------ DATA RECORDS ------
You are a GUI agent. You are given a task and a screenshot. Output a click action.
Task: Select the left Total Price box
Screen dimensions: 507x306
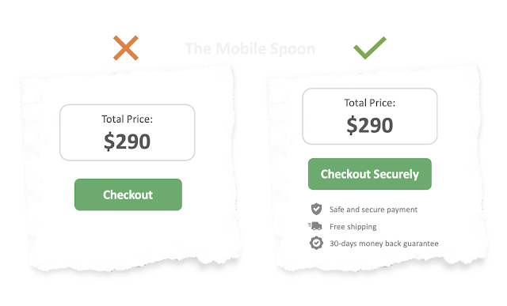[x=127, y=132]
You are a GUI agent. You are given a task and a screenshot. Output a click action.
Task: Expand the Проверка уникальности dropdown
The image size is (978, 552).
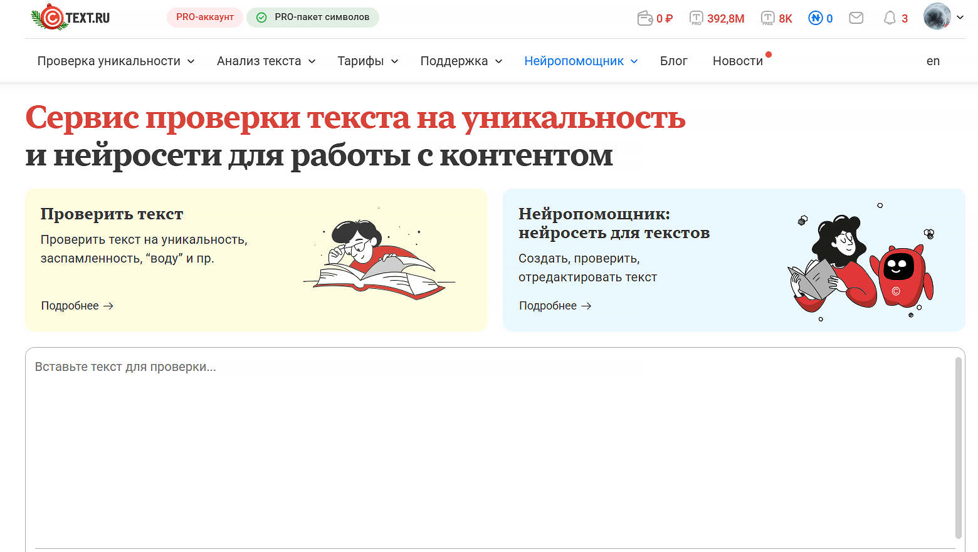(x=115, y=61)
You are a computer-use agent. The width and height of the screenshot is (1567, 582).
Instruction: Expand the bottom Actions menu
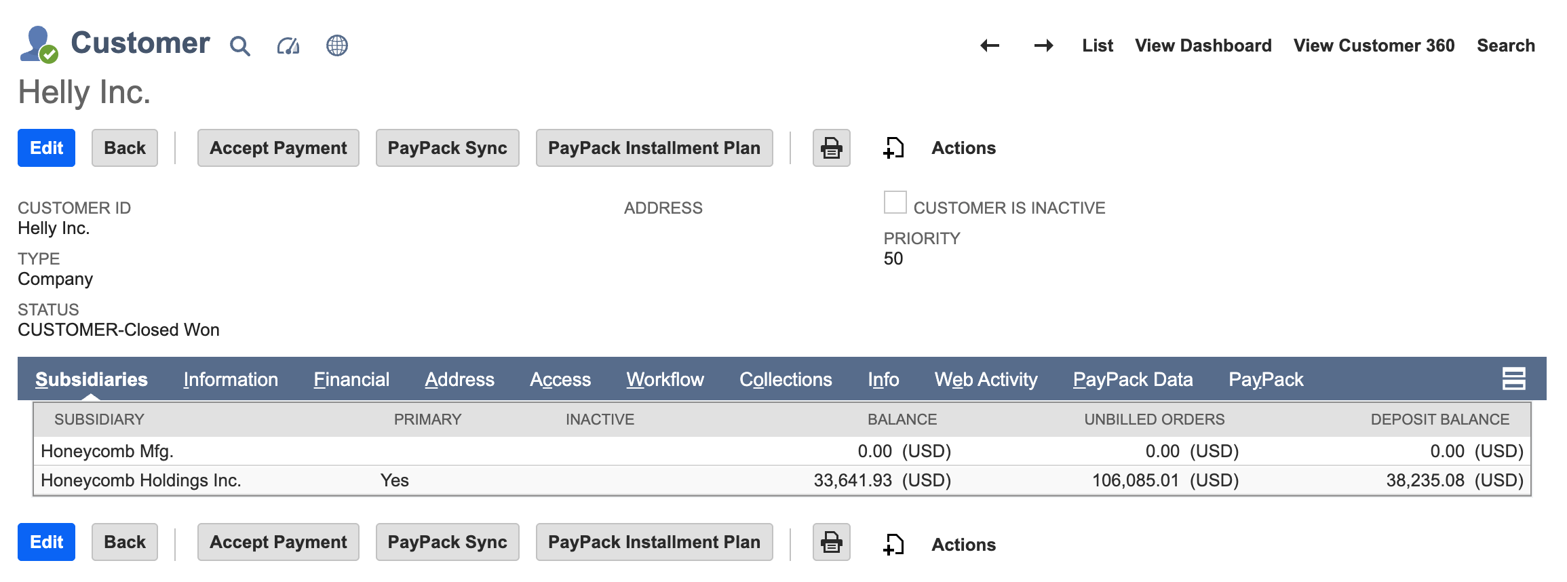pyautogui.click(x=963, y=545)
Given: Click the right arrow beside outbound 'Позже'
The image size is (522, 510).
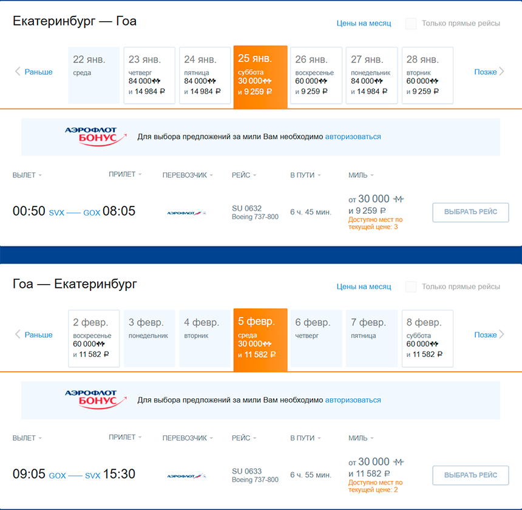Looking at the screenshot, I should coord(502,72).
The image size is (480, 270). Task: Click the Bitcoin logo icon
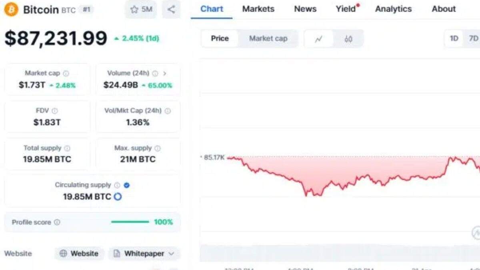[11, 9]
------
TASK OBJECTIVE — Could you repeat exactly the lines from the one containing "Instruction: Expand the bottom Actions menu" to the last line of the records, both included, and leave out every picture?

RESPONSE AREA —
Instruction: Expand the bottom Actions menu
pyautogui.click(x=963, y=545)
Given: Click the right arrow beside outbound 'Позже'
The image size is (522, 510).
Looking at the screenshot, I should coord(502,72).
The image size is (480, 270). Task: Click the Bitcoin logo icon
[11, 9]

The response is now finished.